Parallel Screening and Development Protocols
Time rather than science is often the major factor challenging the early phase development of compounds. Strategies need to be employed to fast track the development while ensuring safety, quality and efficacy are maintained.
Assuming that a simple drug-in-capsule approach is not suitable, there are risk-based strategies that can be taken to minimise the timeline. If an enabling technology is required, a number of companies offer small scale screening protocols that establish and / or review physico-chemical and biological data. Developing a small-scale evaluation utilising a range of enabling approaches and perform parallel screening using both in vitro and in vivo models, in a relative short time and with limited drug substances. Upperton’s UpperSolv™ process typically requires less than 10 grams of API to produce and evaluate up to 6 proof-of-concept formulations, using an in vivo pharmacokinetic model and perform stressed stability study data in less than 2 months.
Parallel screening and evaluation strategies such as this are more time / budget efficient, over the usual trial and error approach. If planned with targeted and well considered methodologies, this can provide a high level of confidence for selection of the clinical formulation.
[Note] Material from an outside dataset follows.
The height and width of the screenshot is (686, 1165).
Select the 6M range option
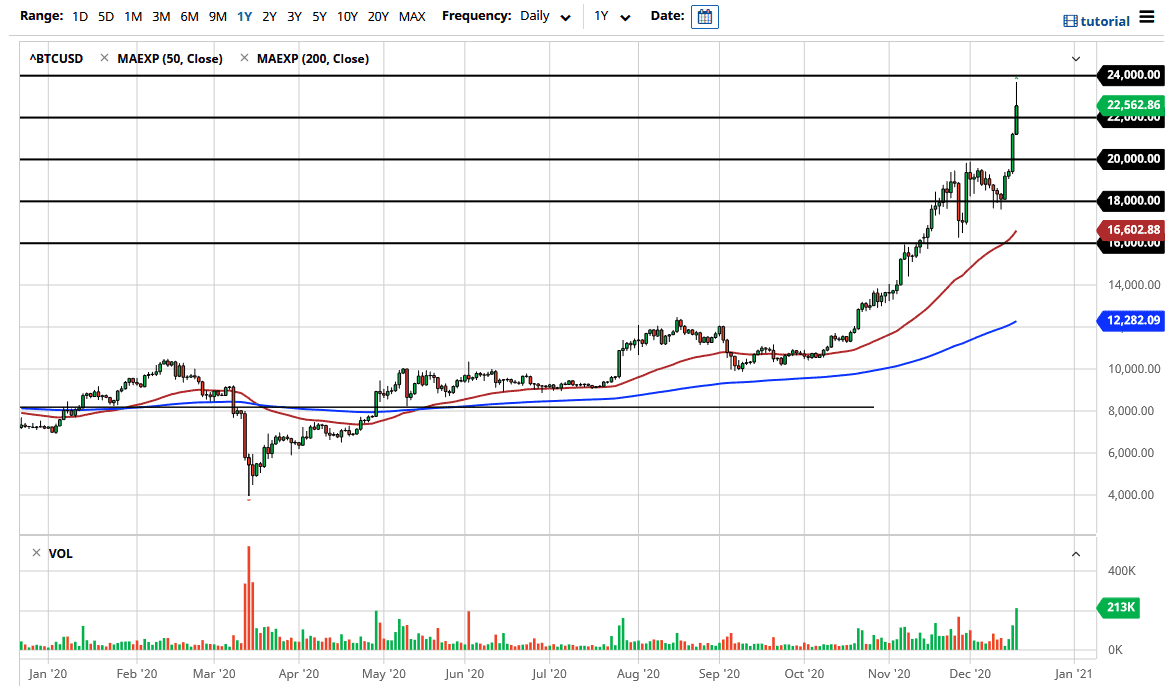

Once the clinical formulation(s) are selected, they should be tested for viability of the process at the required scale and more formal stability data generated at ICH conditions to support shelf-life assignment. Depending on the knowledge gained during formulation development, the extent to which the engineering batches are required and the amount of stability data that is generated before making a decision to proceed, is a regular subject of risk-based decision making.
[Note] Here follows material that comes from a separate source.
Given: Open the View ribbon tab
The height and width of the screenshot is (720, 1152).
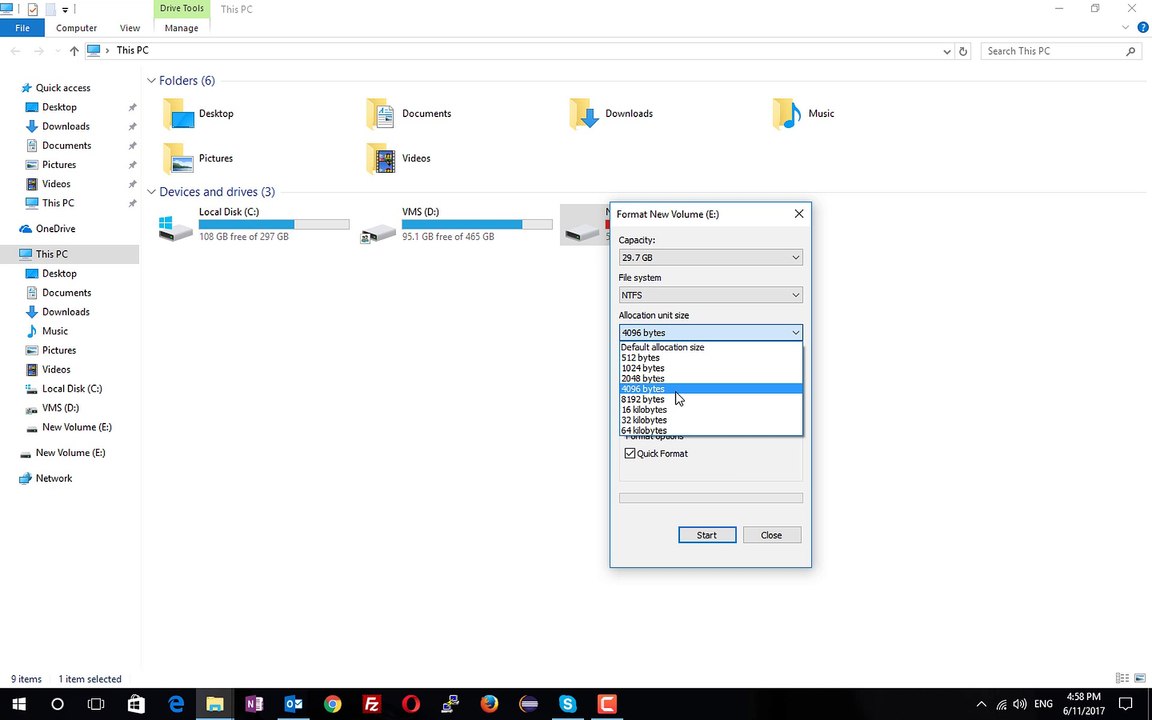Looking at the screenshot, I should [129, 28].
After following all the steps prior to this, you will have garnered a lot of data on your formulation and API. Now you need to decide at what point you manufacture your clinical batch for FIH. This timeline has focused so far purely on the science lead up to clinical manufacture; there are other important trails of consideration that run in parallel to the science-based development. These include:
- Difference in regulatory requirements (e.g. IND or IMPD)
- Auditing and approval of the API supply.
- Approval of excipients and excipient suppliers.
- Establishing quality technology agreements.
- Establishing Quality Person to Quality Person agreements.
- Writing and submitting of regulatory documentation.
With these key considerations being decided upon in tandem with clinical product development, your business milestones and timelines should be within sight.
Packaging and Labelling
This stage can often be overlooked in a roadmap to clinic but can add a significant time onto your manufacturing timeline. You must ahead of clinical manufacture have defined a packaging, labelling and logistics strategy for your clinical supplies.
There are many steps in the roadmap to clinic. Throughout the whole process, you should practice risk-based decisions making. When thinking ahead about suppliers or contract service providers, it is a good idea to understand how they might interact with one another.
When choosing a contract service partner, it is imperative to base your choice on whom would suit your needs and business milestones throughout a roadmap to clinic. Areas to question in discussion are capabilities, capacity and expertise. The business and personnel should be: reactive, adaptive, have a work culture in line with your company (you’ll be working with them for a long period of time with regular communication), control of project management and timelines, trust and most importantly good communication.